_Parties de l'exercice_:
(A) Dans l'extrait de jugement sur la vente de la maison jumelée, quel prix les époux [T] ont-ils payé pour le bien ?
(B) Prolongez l'extrait de jugement sur la vente de la maison jumelée en reprenant après sa dernière phrase.

_Section du document_:
*****

Vu l'ordonnance de clôture du 19 janvier 2023 fixant la clôture différée au 6 novembre 2023 ;

Vu le renvoi de l'affaire à l'audience collégiale du 19 mars 2024 par simple mention au dossier ;

MOTIFS :

Suivant acte authentique en date du 14 juin 2012, les époux [T] ont acquis une maison jumelée à usage d’habitation, dont la division a été effectuée peu de temps avant la vente par les époux [E], en qualité de constructeurs-vendeurs, sur terrain d’environ 1220 m², à [Localité 1], [Adresse 3], [Adresse 8], cadastrée AC [Cadastre 5], moyennant le prix de 480.000 €, au sein du lotissement le [Adresse 7].

Cette vente est intervenue par l'intermédiaire de l’agence immobilière LOQUIS.

Les époux [T] exposent que le bien n'est pas conforme au permis de construire, sollicitent l'annulation de la vente pour erreur sur les qualités substancielles de la chose, alors que le jour de la vente, l'agence LOQUIS, les vendeurs et le notaire ont soutenu la conformité du bien au permis de construire.

Ils concluent que l'absence de conformité au permis de construire est rédhibitoire comme constituant une erreur portant sur une qualité substantielle, ce qui est constitutif d’un vice du consentement qui affecte la validité de la vente.

Ils sollicitent l’annulation de la vente et la remise en l’état des parties, soit la condamnation solidaire des époux [E], de la SCP [J] [S] [R] [I] [B] [O] [F] [K] [D] [Z] [M] [U], Notaires associés et de la SARL LOQUIS à leur rembouser le prix de vente et les frais d’amélioration du bien soit la somme totale de 534.746, 13 euros.

A titre subsidiaire, ils sollicitent la résolution de la vente pour absence de délivrance conforme, sur le fondement des articles 1602 et 1603 du code civil.

Ils soulignent que depuis 9 ans, ils ne peuvent jouir paisiblement de leur bien.

A titre infiniment subsidiaire, ils sollicitent l'indemnisation de leur préjudice, soit la somme de 235.818,57 euros au titre de leur préjudice matériel et la somme de 20.000 euros au titre de leur préjudice moral.

Ils invoquent la responsabilité du notaire, au motif de son défaut de vérification des déclarations des vendeurs et de la SARL LOQUIS lors de la vente.

*****

_Données enregistrées_:
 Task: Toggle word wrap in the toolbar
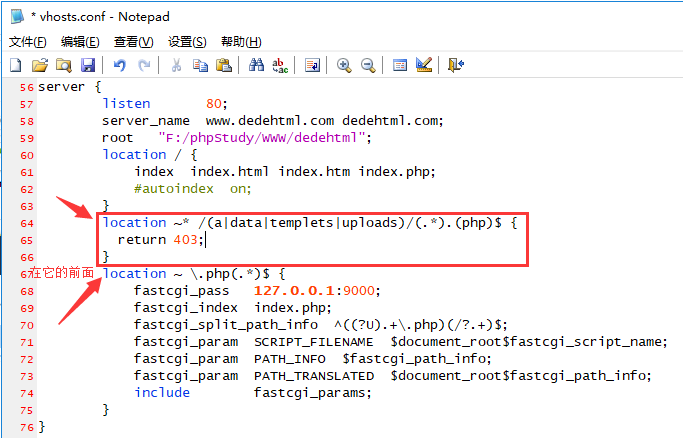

*****

_Résultats par tâche_:
(A) Le prix de vente était de 480.000 €.

(B)
Ils ajoutent que la qualification de “maison jumelée” retenue par le notaire est impropre, que le bien est invendable car il doit faire l'objet d'une constitution de copropriété, que contrairement aux mentions de l'acte notarié, la parcelle fait partie d'un lotissement avec règlement, que la faute du notaire est incontestable.

Ils ajoutent que le notaire ne s'est pas assuré de l'existence d'une étude du sol, pourtant indispensable, que la mention de la date d'achèvement de la construction dans l'acte notarié est fausse.

Ils invoquent également la responsabilité de l'agence immobilière LOQUIS, mandatée par les époux [E], au motif qu'elle avait pleinement connaissance de la configuration de la maison au moment de la vente et qu'il est impossible qu'elle n’ait pas remarqué la contradiction entre le permis de construire initial, le permis moditicatif et l’état de la construction au moment de la vente, qu'en sa qualité de professionnel, elle aurait du les alerter de ces anomalies.

En réponse, les époux [E] et la SARL LOQUIS concluent au rejet des demandes des époux [T] au motif qu'il n'y a pas d'erreur sur les qualités substancielles de la chose vendue, que la Commune de [Localité 1] leur a délivré un certificat de conformité en date du 8 avril 2010, pour le permis de construire initial et les permis modificatifs, établi apres dépôt d’une déclaration d’achèvement de travaux après visite des lieux par le 1er adjoint à l’urbanisme.

Ils exposent que les travaux font l’objet d’une déclaration d’achevement et que passé un délai de trois mois, la conformité de ces travaux est obtenue soit, aprés visite des lieux, par un certificat de conformité, soit tacitement, et qu'une fois ce délai écoulé, la conformité du bien construit au permis est définitive.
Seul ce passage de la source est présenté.